Texto:
===

Como é do conhecimento de todos, sentença é uma decisão, um julgamento, uma pronúncia de determinado julgador sobre um caso levado ao seu entendimento e análise. Depois da análise profunda sobre a questão vem a sentença, a decisão. Já a sina, neste caso, seria o destino assegurado à pessoa depois do que determinar a sentença. Julgado traidor, por exemplo, a sina é perder a confiança de todos pelo resto da vida.
Assim, depois de três dias e três noites consultando o oráculo, o velho sábio pegou uma pena de ganso, estendeu um pergaminho numa velha escrivaninha, molhou a pena num frasco de carvão líquido e escreveu sentença e sina, como a seguir se avista:
Vistos, etc.

===

Sua tarefa: Prolongue o texto sobre sentença e sina, começando logo após a última frase apresentada.

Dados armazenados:
===

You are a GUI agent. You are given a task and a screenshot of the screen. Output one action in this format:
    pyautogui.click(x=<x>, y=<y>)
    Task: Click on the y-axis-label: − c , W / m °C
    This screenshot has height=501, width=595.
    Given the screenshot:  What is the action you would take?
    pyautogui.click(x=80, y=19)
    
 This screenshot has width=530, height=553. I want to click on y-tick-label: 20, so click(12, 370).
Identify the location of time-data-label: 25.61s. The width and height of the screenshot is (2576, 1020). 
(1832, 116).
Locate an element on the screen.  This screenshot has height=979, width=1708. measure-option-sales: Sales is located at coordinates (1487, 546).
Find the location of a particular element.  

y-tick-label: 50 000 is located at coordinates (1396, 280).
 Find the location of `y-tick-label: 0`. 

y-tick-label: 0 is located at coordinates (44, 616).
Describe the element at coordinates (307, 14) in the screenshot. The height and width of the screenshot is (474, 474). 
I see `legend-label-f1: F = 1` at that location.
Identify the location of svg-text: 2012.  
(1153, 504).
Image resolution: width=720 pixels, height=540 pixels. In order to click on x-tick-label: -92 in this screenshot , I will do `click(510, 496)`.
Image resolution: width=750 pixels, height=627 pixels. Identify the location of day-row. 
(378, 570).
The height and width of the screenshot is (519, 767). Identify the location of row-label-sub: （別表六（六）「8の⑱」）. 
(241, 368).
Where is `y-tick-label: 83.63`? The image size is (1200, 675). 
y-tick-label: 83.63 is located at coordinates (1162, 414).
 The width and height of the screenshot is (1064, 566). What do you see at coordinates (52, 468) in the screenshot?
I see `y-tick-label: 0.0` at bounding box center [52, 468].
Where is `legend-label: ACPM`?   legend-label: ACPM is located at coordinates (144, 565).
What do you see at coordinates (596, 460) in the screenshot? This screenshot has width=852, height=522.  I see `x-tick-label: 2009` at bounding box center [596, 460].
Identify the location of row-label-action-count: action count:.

===

Resposta ao exercício:
A juventude apaixonada da região, consubstanciada em provas de que a bela Maria jamais atendeu aos rogos dos corações enamorados e, ao invés de permitir-lhe ao menos a esperança de qualquer felicidade advinda de um gesto, um olhar, uma carícia, um beijo ou um abraço, procurou a sabedoria do oráculo para, através dos juízos dos deuses e entidades, anteverem o que poderá acontecer com a doce e meiga donzela acaso insista em evitar a todos, desprezar a todos, negar-lhes o doce sentimento da esperança.
Tais alegações foram comprovadas nos olhos tristes de cada um, na angústia que invade os corações tão jovens e tão aflitos, nos poemas que foram e são escritos e reescritos e nas trovas de amor que são rimadas sempre com o nome da meiga Maria.
É, em síntese, o relatório do que me veio ao conhecimento, para o qual, por meio da razão do grande Aor, da sabedoria feminina de Lilás e da palavra inconteste do venerável Passioncárdio, passo a decidir.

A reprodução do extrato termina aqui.